▸ Passage given
= = = = = = =

Timber harvesting by clear cutting is known to impose environmental impacts, including severe disturbance of the soil’s hydraulic properties which intensify the frequency and magnitude of surface runoff and soil erosion. An intensified surface runoff is normally associated with post logging topsoil compaction. Meanwhile, slightly higher post logging infiltration, lower runoff also were registered in some experiments (Mohr et al., 2013). From the New Zealand literature once a threshold rainfall intensity of 20 mm/h was exceeded, the younger harvested areas started to act as a source for both runoff and erosion after connectivity was established, whereas they remained sinks under lower rainfall intensities (Mohr et al., 2013). During the March 2017 extreme event there was at least one 1 hour spell when intensities exceeded 20mm/hr. Post event discussions with forestry block holders in the area noted that they had experienced considerable damage with intense erosion to even mature plantation forestry blocks while undisturbed native forest areas were relatively lightly impacted (pers comm).

The Catchment

The original description of the Hunua-Wharekawa ranges in the immediate post-WW II era is interesting in its description of vegetation and protection of the scheme:

Both the Waitakere and the Hunua-Wharekawa ranges comprise for the most part rugged, heavily-bushed country, well elevated and well watered. Land for water supply reserves has, under the city’s long-standing policy, been acquired and alienated well in advance of needs, so that reversion to scrub and bush of areas that have been cleared will be well advanced by the time catchments are brought into service. The reserves include ample protective fringe lands outside actual catchments. (Source: Firth, 1957:295)

= = = = = = =

▸ Supplied material
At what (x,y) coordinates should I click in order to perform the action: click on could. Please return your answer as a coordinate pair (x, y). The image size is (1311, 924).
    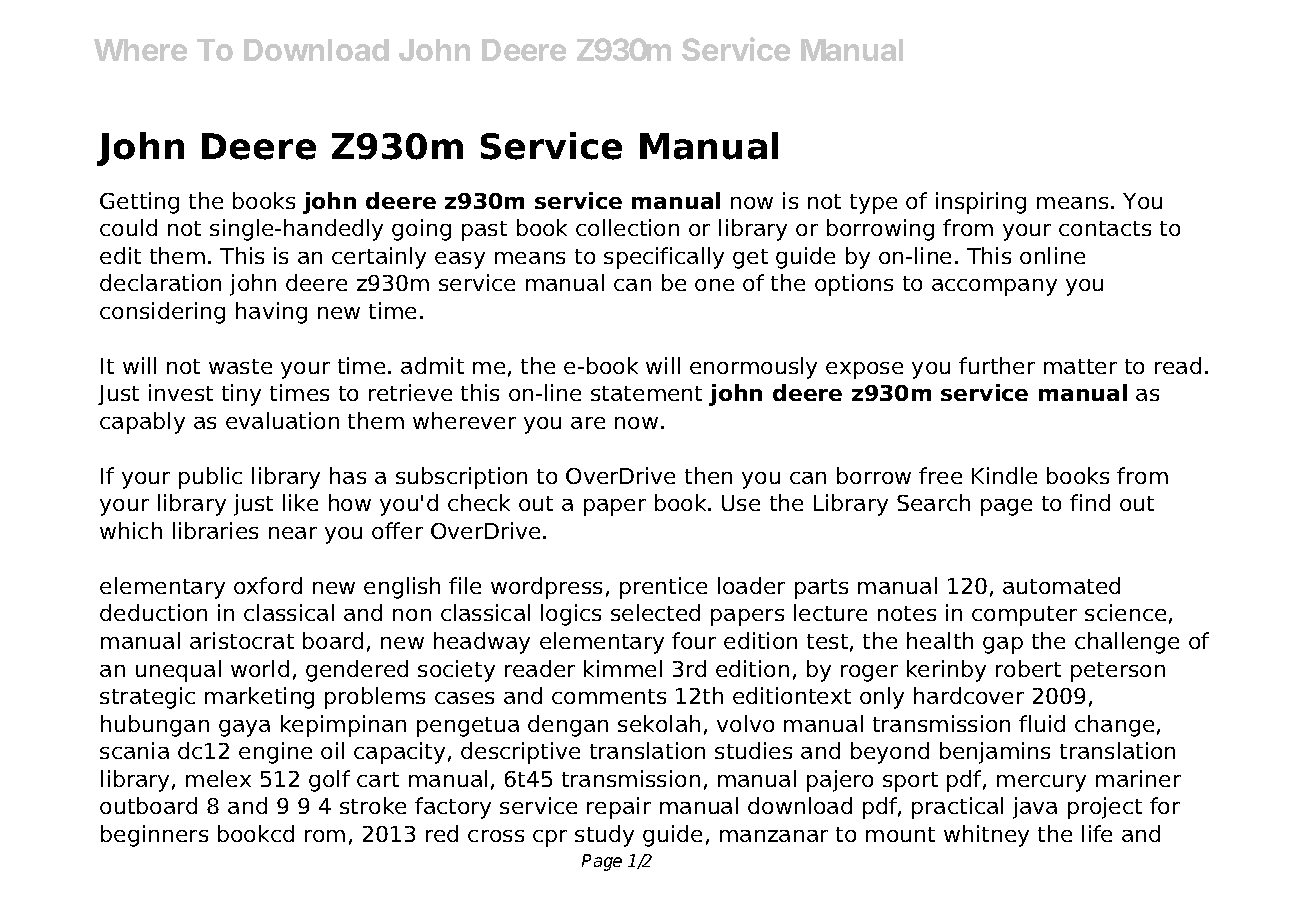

= = = = = = =

▸ Set problem A
Please take the passage on timber harvesting, starting at "The Catchment" and ending at "(Source: Firth, 1957:295)", and write it out again, changing "scrub" to "shrubland".
▸ Set problem B
List every place name that appears in the passage on timber harvesting.
The lines aren't needed.

▸ Written answer A
The Catchment

The original description of the Hunua-Wharekawa ranges in the immediate post-WW II era is interesting in its description of vegetation and protection of the scheme:

Both the Waitakere and the Hunua-Wharekawa ranges comprise for the most part rugged, heavily-bushed country, well elevated and well watered. Land for water supply reserves has, under the city’s long-standing policy, been acquired and alienated well in advance of needs, so that reversion to shrubland and bush of areas that have been cleared will be well advanced by the time catchments are brought into service. The reserves include ample protective fringe lands outside actual catchments. (Source: Firth, 1957:295)

▸ Written answer B
New Zealand
Hunua-Wharekawa
Waitakere